**What you have to do:** Write out the rows starting with the line that contains "Where should I click to: Open the" and going on through the line that contains "Action: pyautogui.click(x=338, y=2360)", copying each one exactly.

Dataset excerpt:
-- Begin --

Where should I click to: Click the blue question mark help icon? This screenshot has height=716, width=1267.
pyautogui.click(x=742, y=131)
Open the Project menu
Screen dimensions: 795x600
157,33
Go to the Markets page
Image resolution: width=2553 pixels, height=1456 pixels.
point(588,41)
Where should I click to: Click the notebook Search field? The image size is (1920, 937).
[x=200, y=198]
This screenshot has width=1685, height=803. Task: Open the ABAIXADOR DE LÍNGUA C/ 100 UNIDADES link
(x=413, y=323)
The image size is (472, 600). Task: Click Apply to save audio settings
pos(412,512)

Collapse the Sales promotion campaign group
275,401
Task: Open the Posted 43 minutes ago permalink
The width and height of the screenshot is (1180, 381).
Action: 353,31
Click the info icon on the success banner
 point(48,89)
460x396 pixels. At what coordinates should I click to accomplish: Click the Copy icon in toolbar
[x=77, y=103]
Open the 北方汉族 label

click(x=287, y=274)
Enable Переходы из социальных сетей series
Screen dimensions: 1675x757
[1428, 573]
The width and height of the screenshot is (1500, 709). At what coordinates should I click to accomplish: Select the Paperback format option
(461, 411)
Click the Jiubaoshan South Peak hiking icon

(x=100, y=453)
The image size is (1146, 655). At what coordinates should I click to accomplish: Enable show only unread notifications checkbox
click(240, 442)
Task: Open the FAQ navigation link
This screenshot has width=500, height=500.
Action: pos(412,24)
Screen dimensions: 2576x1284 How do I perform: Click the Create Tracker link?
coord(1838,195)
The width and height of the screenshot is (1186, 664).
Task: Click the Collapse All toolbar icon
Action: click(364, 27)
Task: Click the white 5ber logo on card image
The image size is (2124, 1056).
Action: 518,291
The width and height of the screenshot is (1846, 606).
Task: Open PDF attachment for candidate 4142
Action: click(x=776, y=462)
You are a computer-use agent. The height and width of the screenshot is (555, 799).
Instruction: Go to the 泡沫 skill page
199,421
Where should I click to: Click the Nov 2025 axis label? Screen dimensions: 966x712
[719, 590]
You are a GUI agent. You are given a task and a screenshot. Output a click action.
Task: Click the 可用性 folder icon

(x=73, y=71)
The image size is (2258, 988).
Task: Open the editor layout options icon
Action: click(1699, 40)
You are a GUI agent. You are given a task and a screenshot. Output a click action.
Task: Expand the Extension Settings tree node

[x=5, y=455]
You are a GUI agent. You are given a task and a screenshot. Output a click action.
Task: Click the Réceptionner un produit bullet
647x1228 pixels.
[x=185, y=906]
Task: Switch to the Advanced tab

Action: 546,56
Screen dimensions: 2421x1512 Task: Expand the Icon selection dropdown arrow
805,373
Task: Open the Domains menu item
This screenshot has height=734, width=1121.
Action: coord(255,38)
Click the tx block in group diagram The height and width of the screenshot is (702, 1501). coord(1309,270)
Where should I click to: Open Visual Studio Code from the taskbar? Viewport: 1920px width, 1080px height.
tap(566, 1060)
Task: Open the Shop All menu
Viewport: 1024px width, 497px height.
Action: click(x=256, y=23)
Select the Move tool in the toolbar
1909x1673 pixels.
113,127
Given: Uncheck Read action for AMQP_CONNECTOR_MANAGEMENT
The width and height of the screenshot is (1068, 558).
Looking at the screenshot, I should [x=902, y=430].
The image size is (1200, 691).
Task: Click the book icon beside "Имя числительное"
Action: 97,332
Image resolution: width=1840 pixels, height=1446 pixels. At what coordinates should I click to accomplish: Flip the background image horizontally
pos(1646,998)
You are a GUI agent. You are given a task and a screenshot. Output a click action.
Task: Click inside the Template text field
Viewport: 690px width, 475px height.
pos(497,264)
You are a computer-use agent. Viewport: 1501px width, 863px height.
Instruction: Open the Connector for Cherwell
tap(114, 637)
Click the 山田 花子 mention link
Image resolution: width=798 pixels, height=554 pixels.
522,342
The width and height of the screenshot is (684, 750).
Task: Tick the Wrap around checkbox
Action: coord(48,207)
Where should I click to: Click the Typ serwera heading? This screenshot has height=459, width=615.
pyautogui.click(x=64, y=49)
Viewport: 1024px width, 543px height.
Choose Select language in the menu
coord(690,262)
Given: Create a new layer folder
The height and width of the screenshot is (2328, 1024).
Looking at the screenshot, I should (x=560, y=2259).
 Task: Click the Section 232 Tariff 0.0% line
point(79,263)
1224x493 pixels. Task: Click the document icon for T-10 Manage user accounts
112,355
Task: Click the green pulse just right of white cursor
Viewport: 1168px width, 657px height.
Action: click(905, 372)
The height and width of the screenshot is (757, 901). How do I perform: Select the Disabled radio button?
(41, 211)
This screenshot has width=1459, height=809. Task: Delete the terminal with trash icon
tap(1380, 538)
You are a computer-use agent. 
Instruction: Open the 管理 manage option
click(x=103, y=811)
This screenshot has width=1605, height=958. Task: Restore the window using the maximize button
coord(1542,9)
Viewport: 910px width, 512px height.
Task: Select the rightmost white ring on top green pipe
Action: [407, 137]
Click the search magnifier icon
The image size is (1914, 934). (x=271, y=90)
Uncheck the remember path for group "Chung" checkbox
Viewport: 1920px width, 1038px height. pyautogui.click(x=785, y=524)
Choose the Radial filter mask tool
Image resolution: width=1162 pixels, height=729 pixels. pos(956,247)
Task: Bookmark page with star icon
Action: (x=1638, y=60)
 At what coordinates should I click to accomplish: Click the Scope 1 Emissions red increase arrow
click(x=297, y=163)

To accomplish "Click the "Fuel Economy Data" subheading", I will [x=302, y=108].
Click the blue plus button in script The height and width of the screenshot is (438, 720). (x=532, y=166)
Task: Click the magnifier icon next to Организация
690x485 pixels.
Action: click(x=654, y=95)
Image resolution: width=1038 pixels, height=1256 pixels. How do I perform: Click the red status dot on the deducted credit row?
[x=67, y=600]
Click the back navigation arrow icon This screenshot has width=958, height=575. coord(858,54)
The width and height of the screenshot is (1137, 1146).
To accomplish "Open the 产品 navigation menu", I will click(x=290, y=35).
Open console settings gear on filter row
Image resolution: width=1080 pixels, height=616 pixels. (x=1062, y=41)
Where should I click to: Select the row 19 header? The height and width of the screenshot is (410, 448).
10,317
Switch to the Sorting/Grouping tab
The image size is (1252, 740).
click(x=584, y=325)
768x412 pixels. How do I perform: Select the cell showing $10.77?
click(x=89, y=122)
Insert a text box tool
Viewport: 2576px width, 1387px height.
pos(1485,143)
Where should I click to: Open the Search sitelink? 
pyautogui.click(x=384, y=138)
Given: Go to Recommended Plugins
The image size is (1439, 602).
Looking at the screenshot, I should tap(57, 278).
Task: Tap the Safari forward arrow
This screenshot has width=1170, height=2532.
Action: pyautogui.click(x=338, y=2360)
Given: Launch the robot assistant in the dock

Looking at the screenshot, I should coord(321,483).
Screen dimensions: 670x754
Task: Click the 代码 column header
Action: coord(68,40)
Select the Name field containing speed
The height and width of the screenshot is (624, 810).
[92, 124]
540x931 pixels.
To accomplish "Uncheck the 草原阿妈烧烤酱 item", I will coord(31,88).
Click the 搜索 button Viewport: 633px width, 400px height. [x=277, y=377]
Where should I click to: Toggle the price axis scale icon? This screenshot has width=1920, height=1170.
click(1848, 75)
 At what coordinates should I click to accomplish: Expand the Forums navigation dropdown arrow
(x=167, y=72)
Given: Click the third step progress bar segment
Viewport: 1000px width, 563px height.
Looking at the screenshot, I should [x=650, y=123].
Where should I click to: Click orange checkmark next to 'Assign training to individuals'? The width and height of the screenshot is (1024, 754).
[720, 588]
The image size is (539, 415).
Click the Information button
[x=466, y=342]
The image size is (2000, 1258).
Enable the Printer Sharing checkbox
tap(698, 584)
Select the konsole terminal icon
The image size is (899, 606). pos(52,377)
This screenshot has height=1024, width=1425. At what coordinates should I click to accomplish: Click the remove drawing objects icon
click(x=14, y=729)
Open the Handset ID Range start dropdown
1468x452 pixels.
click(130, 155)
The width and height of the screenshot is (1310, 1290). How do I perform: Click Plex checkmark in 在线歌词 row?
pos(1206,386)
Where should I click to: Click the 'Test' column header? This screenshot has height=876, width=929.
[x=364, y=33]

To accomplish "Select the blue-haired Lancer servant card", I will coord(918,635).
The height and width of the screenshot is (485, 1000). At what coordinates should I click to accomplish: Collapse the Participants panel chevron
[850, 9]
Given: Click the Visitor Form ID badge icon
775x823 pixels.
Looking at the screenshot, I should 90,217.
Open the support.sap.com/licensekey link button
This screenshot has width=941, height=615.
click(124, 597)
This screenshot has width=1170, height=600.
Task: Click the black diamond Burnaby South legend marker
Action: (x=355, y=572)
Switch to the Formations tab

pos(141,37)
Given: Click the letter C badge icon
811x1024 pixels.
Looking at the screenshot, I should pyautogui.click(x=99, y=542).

-- End --

**Result of the exercise:**
Where should I click to: Open the Search sitelink? 
pyautogui.click(x=384, y=138)
Given: Go to Recommended Plugins
The image size is (1439, 602).
Looking at the screenshot, I should tap(57, 278).
Task: Tap the Safari forward arrow
This screenshot has width=1170, height=2532.
Action: pyautogui.click(x=338, y=2360)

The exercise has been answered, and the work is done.